Giuseppe
VERDI
GUSTAVO TERZO
Version originelle
conçue lors de l'automne1857
et reconstituée
d'après manuscrits, d' Un Ballo in maschera,
version originale
et définitive créée le 17 février 1859 au Teatro
Apollo de Rome
Livret d'Antonio
Somma
d'après
celui d'Eugène Scribe pour Daniel Auber, Gustave III ou Le Bal
masqué
Amelia - Hillevi Martinpelto,
soprano
Ankastrom - Krister St Hill,
baryton
Cristiano - Jonas Landström,
basse
Dehorn - Mats Almgren, basse
Gustavo Terzo di Svezia - Tomas
Lind, ténor
Oscar - Carolina Sandgren, soprano
Ribbing - Åke Zetterström,
baryton-basse
Ulrica - Suzanne Resmark, mezzo-soprano
Choeur et Orchestre de l'Opéra
de Göteborg
Maurizio Barbacini, direction
Dynamic CDS 426/1-2
Enregistré les 11, 13
et 16 octobre 2002 à l'Opéra de Göteborg (Suède)
Textes de présentation
en italien, anglais, allemand et français ; livret en italien et
anglais
(Durées.
Acte I : 47mn.46. Acte II :18mn.29. Acte III : 41mn.29. [cd 1 : 66'28 ;
cd 2 : 62'28])
On connaît les démêlés de Giuseppe Verdi
avec la censure de son temps, notamment à propos du livret d'
Un
Ballo in maschera, mais ce que la majorité du public ignore,
c'est que Verdi a modifié aussi la musique ! Cet enregistrement
effectué à l'Opéra de Göteborg présente
donc le
Gustavo Terzo originel, reconstitué par les réviseurs
qui ont oeuvré pour le compte de la Casa Ricordi, d'après
le manuscrit autographe de Verdi. Ils constatèrent d'abord que,
pour au moins un quart de la partition, les modifications de Verdi l'avaient
conduit à remplacer carrément les feuillets par de nouvelles
pages. Ils eurent alors recours à un document providentiel prêté
par les héritiers de Verdi, sorte d'ébauche de la main du
Maestro, mais qui ne présente que deux ou trois lignes, tandis qu'"

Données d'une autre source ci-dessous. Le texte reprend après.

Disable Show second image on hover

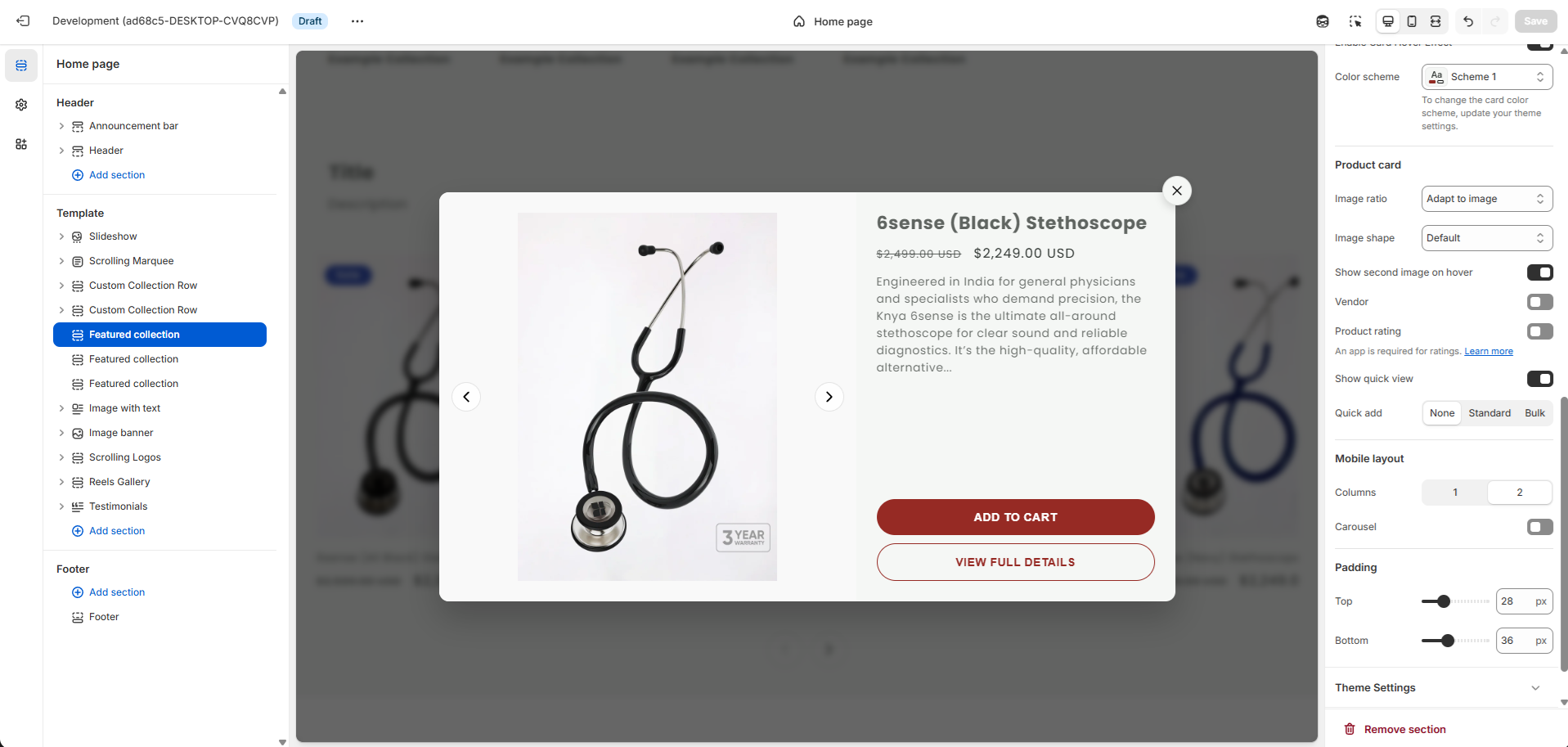click(1539, 272)
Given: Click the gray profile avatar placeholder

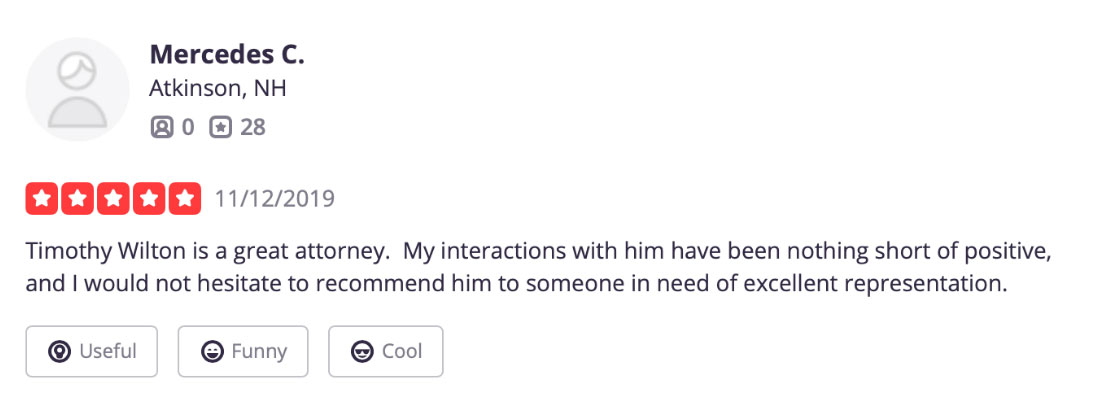Looking at the screenshot, I should pos(78,90).
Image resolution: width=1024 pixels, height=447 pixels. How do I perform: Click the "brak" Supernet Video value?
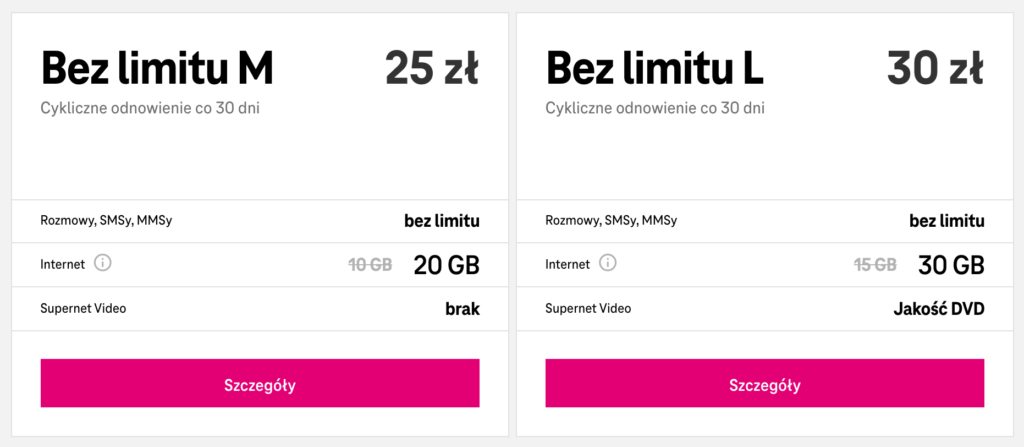(462, 309)
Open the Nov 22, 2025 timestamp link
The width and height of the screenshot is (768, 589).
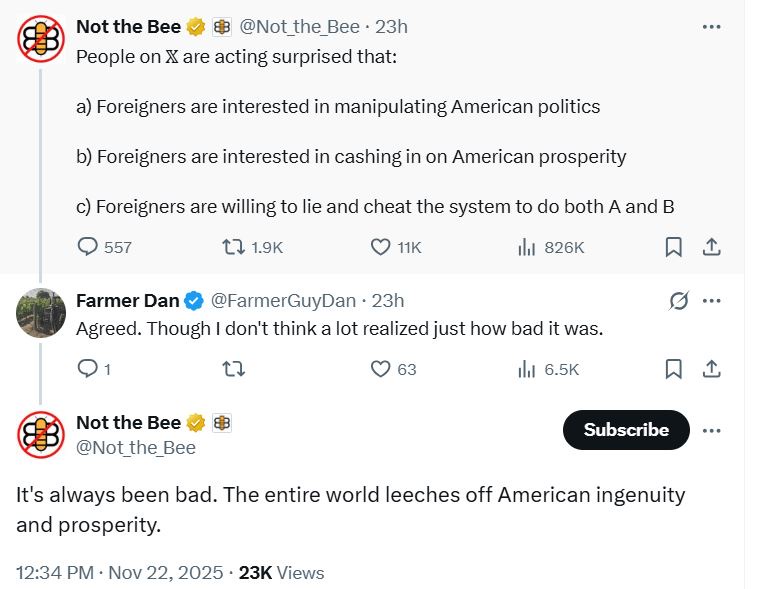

une partition orchestrale complète en contient environ trente",
précisent les réviseurs dans l'intéressante présentation
de la plaquette. D'ailleurs, par moments, l'ébauche est si fragmentaire
qu'il n'est même pas possible de reconstituer quelque chose. Les
réviseurs s'en félicitent même (!), notamment à
propos du génial Finale de l'opéra, en reconnaissant : "l'absence
d'indices sur la première version a été pour nous
un soulagement !".
En fait, c'est là que se situe le noeud de l'intrigue, car cette
approche de la version originelle ne saurait rivaliser avec la musique
définitive laissée par Verdi. Tout au plus, on découvre
avec intérêt la première mouture d'un air bien connu,
surpris de constater que Verdi ne l'avait pas trouvé ainsi, du premier
coup... mais cela nous conduit à apprécier mieux encore le
caractère génial de la forme définitive ! Les interprètes
réunis par l'Opéra de Göteborg avaient donc fort à
faire pour nous convaincre dans une musique parfois plus pâle et
moins habitée. Pour cela, ils auraient au moins dû être
corrects (si ce n'est exceptionnels), mais ils sont parfois seulement honnêtes
et souvent insuffisants.
Le Gustavo Terzo di Svezia de Tomas Lind a une voix de gorge dont l'apparente
souplesse ne saurait compenser l'absence de chaleur. Il hoquette, peine,
use parfois désespérément du portamento pour
grimper vers ses aigus, fait trembler la justesse ou crie (le grand duo
d'amour). Il n'est par conséquent d'aucune aide à l'auditeur,
dérouté de découvrir que dans sa première mouture,
le plus bel air de la partition (acte III) se cherche vraiment.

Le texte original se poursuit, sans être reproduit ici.